[[ RECORDS, beginning ]]

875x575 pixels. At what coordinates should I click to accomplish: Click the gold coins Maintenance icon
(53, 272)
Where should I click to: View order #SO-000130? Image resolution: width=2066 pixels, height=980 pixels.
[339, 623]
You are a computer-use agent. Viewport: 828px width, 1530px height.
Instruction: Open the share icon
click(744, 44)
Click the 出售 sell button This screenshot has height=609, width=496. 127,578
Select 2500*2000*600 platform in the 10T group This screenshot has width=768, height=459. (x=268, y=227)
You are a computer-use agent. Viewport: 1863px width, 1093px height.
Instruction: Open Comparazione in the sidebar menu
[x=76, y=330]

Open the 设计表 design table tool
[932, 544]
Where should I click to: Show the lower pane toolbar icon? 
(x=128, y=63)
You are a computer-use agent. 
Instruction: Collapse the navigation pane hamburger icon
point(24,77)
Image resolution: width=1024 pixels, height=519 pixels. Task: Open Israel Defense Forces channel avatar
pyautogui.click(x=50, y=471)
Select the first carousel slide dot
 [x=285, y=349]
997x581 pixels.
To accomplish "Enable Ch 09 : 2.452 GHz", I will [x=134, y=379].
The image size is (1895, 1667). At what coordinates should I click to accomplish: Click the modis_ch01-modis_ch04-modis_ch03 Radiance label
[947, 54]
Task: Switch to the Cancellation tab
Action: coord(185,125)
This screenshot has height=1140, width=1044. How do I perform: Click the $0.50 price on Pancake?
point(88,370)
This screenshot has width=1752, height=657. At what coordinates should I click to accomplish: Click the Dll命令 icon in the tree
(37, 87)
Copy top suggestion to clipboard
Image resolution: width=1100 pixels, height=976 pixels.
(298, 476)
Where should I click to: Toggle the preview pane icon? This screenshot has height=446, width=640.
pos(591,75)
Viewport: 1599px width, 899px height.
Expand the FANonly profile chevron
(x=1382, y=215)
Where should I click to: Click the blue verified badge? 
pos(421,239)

[[ RECORDS, end ]]

▸ **PROBLEM**: Which lines run from the one containing "Image resolution: width=1100" to the end of the entries above? Print them exactly, both ends included, and nothing else.

▸ **RESPONSE TO THE TASK**:
Image resolution: width=1100 pixels, height=976 pixels.
(298, 476)
Where should I click to: Toggle the preview pane icon? This screenshot has height=446, width=640.
pos(591,75)
Viewport: 1599px width, 899px height.
Expand the FANonly profile chevron
(x=1382, y=215)
Where should I click to: Click the blue verified badge? 
pos(421,239)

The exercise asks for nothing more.